(Stored records)
══════════

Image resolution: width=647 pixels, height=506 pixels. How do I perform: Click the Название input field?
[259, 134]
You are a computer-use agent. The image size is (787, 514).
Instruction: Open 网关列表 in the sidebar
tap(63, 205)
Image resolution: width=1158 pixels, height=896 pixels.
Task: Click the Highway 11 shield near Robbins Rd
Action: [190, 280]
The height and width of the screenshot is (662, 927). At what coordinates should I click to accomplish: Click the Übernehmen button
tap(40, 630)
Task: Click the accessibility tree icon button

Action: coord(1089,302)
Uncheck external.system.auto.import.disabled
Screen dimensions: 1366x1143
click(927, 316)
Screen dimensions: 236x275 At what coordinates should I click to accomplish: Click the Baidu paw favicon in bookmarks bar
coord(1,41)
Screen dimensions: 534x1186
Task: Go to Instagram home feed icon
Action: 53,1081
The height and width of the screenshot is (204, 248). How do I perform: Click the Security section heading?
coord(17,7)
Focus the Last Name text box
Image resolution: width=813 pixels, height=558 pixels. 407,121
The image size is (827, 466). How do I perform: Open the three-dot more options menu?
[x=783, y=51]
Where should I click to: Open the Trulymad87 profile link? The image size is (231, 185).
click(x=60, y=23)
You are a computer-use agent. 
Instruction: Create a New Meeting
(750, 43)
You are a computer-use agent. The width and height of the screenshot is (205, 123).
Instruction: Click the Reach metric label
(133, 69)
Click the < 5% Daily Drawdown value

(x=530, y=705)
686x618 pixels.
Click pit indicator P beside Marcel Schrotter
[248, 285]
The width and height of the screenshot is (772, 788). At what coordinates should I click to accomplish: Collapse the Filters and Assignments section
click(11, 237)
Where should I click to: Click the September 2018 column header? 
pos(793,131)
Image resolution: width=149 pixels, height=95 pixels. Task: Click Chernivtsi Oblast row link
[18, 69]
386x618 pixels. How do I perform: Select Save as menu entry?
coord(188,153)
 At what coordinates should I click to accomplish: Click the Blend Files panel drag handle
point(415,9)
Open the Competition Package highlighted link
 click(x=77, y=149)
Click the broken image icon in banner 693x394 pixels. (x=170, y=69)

══════════

■ Work to be completed
Reproduce each entry above exactly, keeping every word.

■ Answer section
Image resolution: width=647 pixels, height=506 pixels. How do I perform: Click the Название input field?
[259, 134]
You are a computer-use agent. The image size is (787, 514).
Instruction: Open 网关列表 in the sidebar
tap(63, 205)
Image resolution: width=1158 pixels, height=896 pixels.
Task: Click the Highway 11 shield near Robbins Rd
Action: [190, 280]
The height and width of the screenshot is (662, 927). At what coordinates should I click to accomplish: Click the Übernehmen button
tap(40, 630)
Task: Click the accessibility tree icon button

Action: coord(1089,302)
Uncheck external.system.auto.import.disabled
Screen dimensions: 1366x1143
click(927, 316)
Screen dimensions: 236x275 At what coordinates should I click to accomplish: Click the Baidu paw favicon in bookmarks bar
coord(1,41)
Screen dimensions: 534x1186
Task: Go to Instagram home feed icon
Action: 53,1081
The height and width of the screenshot is (204, 248). How do I perform: Click the Security section heading?
coord(17,7)
Focus the Last Name text box
Image resolution: width=813 pixels, height=558 pixels. 407,121
The image size is (827, 466). How do I perform: Open the three-dot more options menu?
[x=783, y=51]
Where should I click to: Open the Trulymad87 profile link? The image size is (231, 185).
click(x=60, y=23)
You are a computer-use agent. 
Instruction: Create a New Meeting
(750, 43)
You are a computer-use agent. The width and height of the screenshot is (205, 123).
Instruction: Click the Reach metric label
(133, 69)
Click the < 5% Daily Drawdown value

(x=530, y=705)
686x618 pixels.
Click pit indicator P beside Marcel Schrotter
[248, 285]
The width and height of the screenshot is (772, 788). At what coordinates should I click to accomplish: Collapse the Filters and Assignments section
click(11, 237)
Where should I click to: Click the September 2018 column header? 
pos(793,131)
Image resolution: width=149 pixels, height=95 pixels. Task: Click Chernivtsi Oblast row link
[18, 69]
386x618 pixels. How do I perform: Select Save as menu entry?
coord(188,153)
 At what coordinates should I click to accomplish: Click the Blend Files panel drag handle
point(415,9)
Open the Competition Package highlighted link
 click(x=77, y=149)
Click the broken image icon in banner 693x394 pixels. (x=170, y=69)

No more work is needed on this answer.